— BEGIN —

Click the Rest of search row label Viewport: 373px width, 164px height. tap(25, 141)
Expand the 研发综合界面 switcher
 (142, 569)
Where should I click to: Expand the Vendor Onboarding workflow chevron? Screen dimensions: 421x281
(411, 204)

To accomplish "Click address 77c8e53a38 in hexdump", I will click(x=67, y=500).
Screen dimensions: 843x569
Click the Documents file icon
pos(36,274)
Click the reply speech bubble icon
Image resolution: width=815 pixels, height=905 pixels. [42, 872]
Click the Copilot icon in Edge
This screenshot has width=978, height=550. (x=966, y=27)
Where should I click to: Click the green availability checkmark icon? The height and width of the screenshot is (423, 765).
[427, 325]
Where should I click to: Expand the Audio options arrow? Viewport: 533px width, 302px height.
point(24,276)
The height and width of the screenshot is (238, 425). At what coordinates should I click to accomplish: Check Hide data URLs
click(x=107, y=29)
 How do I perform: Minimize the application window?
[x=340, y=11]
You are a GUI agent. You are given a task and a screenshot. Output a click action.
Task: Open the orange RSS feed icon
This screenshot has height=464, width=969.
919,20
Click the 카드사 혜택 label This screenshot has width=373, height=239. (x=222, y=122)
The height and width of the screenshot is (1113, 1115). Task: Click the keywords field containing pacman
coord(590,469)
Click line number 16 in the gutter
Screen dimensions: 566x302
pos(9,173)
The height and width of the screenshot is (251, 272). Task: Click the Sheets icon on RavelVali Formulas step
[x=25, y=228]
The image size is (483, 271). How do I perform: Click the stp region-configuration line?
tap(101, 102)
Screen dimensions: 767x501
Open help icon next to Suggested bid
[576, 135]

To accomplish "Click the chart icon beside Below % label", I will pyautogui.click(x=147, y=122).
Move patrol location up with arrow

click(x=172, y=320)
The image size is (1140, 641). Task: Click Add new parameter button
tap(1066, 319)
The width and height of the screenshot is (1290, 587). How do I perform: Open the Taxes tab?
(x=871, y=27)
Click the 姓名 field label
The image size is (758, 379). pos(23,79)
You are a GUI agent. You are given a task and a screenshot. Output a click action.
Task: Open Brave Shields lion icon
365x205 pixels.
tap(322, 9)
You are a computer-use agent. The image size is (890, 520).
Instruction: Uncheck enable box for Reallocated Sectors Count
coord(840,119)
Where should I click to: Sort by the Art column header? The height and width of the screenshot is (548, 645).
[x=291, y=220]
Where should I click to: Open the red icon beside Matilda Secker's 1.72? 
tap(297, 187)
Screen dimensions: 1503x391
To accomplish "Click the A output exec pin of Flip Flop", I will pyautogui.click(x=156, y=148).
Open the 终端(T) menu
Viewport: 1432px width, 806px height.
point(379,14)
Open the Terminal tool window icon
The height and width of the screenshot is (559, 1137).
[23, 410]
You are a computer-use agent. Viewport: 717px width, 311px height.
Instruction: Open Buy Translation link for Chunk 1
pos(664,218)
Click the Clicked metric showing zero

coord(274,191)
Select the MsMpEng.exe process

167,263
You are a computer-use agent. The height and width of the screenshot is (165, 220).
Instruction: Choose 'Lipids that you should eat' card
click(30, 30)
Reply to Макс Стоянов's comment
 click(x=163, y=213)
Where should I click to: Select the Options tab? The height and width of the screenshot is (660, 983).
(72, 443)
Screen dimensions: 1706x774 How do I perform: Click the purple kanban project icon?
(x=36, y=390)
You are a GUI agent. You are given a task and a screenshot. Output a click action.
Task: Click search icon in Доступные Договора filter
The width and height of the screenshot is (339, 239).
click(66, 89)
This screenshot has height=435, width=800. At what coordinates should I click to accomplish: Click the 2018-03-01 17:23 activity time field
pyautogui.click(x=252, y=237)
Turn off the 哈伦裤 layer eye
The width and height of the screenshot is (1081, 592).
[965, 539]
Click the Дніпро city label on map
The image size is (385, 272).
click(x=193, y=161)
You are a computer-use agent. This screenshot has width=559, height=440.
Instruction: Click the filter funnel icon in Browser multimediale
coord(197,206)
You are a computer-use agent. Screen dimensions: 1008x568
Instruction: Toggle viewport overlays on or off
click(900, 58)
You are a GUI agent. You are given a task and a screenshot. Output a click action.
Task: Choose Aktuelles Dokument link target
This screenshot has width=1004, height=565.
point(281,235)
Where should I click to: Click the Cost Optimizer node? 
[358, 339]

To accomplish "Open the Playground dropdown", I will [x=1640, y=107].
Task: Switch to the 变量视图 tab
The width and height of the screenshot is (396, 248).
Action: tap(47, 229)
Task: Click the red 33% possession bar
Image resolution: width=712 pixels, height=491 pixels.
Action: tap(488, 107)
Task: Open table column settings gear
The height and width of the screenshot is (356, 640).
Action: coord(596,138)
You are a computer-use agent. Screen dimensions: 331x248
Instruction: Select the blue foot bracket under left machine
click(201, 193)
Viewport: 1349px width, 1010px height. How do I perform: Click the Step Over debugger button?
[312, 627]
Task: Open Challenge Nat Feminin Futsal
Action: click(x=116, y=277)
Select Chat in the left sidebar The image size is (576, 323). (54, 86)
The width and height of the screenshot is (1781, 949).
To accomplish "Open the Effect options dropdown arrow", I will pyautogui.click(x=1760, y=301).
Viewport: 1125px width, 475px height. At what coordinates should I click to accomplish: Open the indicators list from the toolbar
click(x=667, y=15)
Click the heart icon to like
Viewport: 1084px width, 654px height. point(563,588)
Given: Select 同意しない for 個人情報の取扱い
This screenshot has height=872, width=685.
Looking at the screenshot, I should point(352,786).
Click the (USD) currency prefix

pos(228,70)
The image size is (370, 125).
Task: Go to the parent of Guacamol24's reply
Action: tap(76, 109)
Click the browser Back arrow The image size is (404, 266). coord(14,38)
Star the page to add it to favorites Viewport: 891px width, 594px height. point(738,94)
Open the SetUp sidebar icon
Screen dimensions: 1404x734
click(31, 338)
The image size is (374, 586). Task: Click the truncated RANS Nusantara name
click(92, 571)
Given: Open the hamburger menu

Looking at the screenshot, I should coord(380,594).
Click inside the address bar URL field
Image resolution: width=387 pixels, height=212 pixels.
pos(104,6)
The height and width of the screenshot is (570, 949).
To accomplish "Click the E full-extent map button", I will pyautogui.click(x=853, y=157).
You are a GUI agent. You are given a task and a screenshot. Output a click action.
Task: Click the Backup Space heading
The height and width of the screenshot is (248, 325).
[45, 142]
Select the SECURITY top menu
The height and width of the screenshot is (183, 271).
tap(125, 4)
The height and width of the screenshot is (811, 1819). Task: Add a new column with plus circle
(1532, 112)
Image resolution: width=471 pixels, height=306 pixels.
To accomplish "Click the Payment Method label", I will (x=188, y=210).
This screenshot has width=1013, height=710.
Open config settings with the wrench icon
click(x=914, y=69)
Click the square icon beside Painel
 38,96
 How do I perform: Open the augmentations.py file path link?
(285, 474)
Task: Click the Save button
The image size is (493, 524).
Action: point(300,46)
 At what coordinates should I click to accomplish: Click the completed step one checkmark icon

— END —

## What is needed
How many lines in the material above contain the string "button"? Reply with the number alone.

## Result of this task
4